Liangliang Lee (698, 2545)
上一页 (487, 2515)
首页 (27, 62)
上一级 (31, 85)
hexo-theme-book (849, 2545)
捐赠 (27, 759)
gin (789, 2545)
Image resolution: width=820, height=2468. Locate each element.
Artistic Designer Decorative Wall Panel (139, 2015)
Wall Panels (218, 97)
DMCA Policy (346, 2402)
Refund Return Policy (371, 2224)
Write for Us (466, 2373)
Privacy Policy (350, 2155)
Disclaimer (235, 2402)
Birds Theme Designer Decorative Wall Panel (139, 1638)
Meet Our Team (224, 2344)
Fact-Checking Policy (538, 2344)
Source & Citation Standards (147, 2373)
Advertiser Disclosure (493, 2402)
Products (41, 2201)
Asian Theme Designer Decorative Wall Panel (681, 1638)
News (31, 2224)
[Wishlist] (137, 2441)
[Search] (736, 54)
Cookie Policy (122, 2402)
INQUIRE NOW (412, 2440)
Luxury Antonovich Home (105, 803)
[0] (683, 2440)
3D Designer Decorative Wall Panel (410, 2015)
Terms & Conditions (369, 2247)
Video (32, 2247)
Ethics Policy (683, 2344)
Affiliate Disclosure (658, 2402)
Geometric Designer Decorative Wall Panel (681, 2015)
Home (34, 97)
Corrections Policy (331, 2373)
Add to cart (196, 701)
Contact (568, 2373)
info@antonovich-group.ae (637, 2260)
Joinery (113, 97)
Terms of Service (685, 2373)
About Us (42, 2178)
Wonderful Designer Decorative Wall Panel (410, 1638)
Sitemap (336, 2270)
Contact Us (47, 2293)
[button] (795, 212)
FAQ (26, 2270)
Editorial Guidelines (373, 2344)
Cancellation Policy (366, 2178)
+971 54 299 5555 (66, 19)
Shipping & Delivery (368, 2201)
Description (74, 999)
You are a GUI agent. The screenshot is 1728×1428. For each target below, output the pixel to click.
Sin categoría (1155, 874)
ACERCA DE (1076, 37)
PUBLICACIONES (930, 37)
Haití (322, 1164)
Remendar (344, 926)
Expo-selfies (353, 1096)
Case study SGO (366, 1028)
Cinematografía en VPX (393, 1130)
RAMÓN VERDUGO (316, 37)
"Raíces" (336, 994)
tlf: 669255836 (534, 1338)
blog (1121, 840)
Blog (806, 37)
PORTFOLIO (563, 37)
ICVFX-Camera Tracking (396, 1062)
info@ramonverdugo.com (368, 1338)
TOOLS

++++++++++++++++++++

### WORK REQUIRED
Please output exactly the lines from the one containing "Contact Us (47, 2293)" through the end of the records, both included.

### WORKED SOLUTION
Contact Us (47, 2293)
[button] (795, 212)
FAQ (26, 2270)
Editorial Guidelines (373, 2344)
Cancellation Policy (366, 2178)
+971 54 299 5555 (66, 19)
Shipping & Delivery (368, 2201)
Description (74, 999)
You are a GUI agent. The screenshot is 1728×1428. For each target below, output the pixel to click.
Sin categoría (1155, 874)
ACERCA DE (1076, 37)
PUBLICACIONES (930, 37)
Haití (322, 1164)
Remendar (344, 926)
Expo-selfies (353, 1096)
Case study SGO (366, 1028)
Cinematografía en VPX (393, 1130)
RAMÓN VERDUGO (316, 37)
"Raíces" (336, 994)
tlf: 669255836 (534, 1338)
blog (1121, 840)
Blog (806, 37)
PORTFOLIO (563, 37)
ICVFX-Camera Tracking (396, 1062)
info@ramonverdugo.com (368, 1338)
TOOLS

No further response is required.